# Over the Calf Socks Sticking to pants



## Professorshak (Mar 16, 2009)

Two months ago I ventured into Over the Calf Socks and while it does take as is still taking some getting used to, I much prefer them to mid-calf for their ability to stay on, look neater and don't require constant adjusting.

My one gripe is that since I've started wearing them, they grip onto the bottom of my pants and the pants don't drape properly. So far I've seen this in my wool and some cotton pants when I wear cotton blend socks. Haven't tried wool blend.

Does anyone else have this issue and have you found any solutions


----------



## Dr. François (Sep 14, 2008)

I experience the problem you describe only when I wear socks with a high polyester content. My wool OTC socks do better.


----------



## Preu Pummel (Feb 5, 2008)

Rarely.

I guess it comes with artificial fibers, as noted by the last poster.
A quick shake of the leg and the trouser falls.


----------



## Packard (Apr 24, 2009)

It sounds like static electricity to me. Does it happen on rainy days too? If it does not happen on rainy days it is static electricity.

They make anti-static sprays and you can spray the socks with them. I've been told that women's hair spray has anti-static properties and you and try spraying your socks with that. It is cheap and readily available.

See: https://www.zodee.co.uk/womens/exstatic/anti-static-spray/ex50/

Also Google: "Anti-static fabric sprays"


----------



## Andy (Aug 25, 2002)

Professorshak:

Packard has the solution - anti-static sprays. You can find them in grocery and drug stores.


----------



## Professorshak (Mar 16, 2009)

I'm not sure it's static. It's gripping the pants not really sticking.


----------



## CuffDaddy (Feb 26, 2009)

Professorshak said:


> I'm not sure it's static. It's gripping the pants not really sticking.


What are these socks made of, velcro?


----------



## Pundit (May 14, 2008)

Andy said:


> Professorshak:
> 
> Packard has the solution - anti-static sprays. You can find them in grocery and drug stores.


I have heard of another strategy, which is to rub your socks (when worn) with a dryer sheet (e.g., Bounce). You might already have this on hand.


----------



## ilikeyourstyle (Apr 24, 2007)

I use that anti-static sheet strategy myself. It works great in the winter, but I agree with the OP. Even without any static, pants and socks can stick together. Your best bet is to find a pair of socks that don't grip your pants as much and buy a lot of pairs. Trial and error really.

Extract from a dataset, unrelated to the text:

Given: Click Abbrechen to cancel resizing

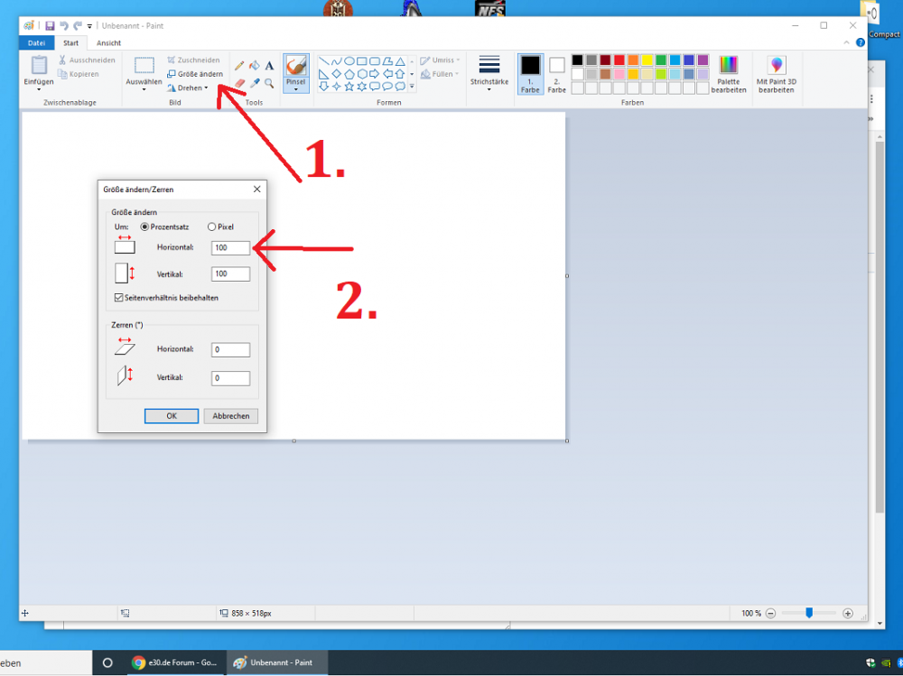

As for specific fabrics sticking, I wear wool pants and cotton sicks with a bit of Spandex in there. Maybe it's a Spandex thing.


----------



## Penang Lawyer (May 27, 2008)

I have worn OTC socks for years and never had any static cling.


----------



## Packard (Apr 24, 2009)

Penang Lawyer said:


> I have worn OTC socks for years and never had any static cling.


*Eeek! Static cling. The dreaded static cling!* (I'd forgotten the term until just now. It requires "dreaded" however.)


----------



## ilikeyourstyle (Apr 24, 2007)

Penang Lawyer said:


> I have worn OTC socks for years and never had any static cling.


I'm guessing that's a Florida/humidity thing.


----------



## Penang Lawyer (May 27, 2008)

ilikeyourstyle said:


> I'm guessing that's a Florida/humidity thing.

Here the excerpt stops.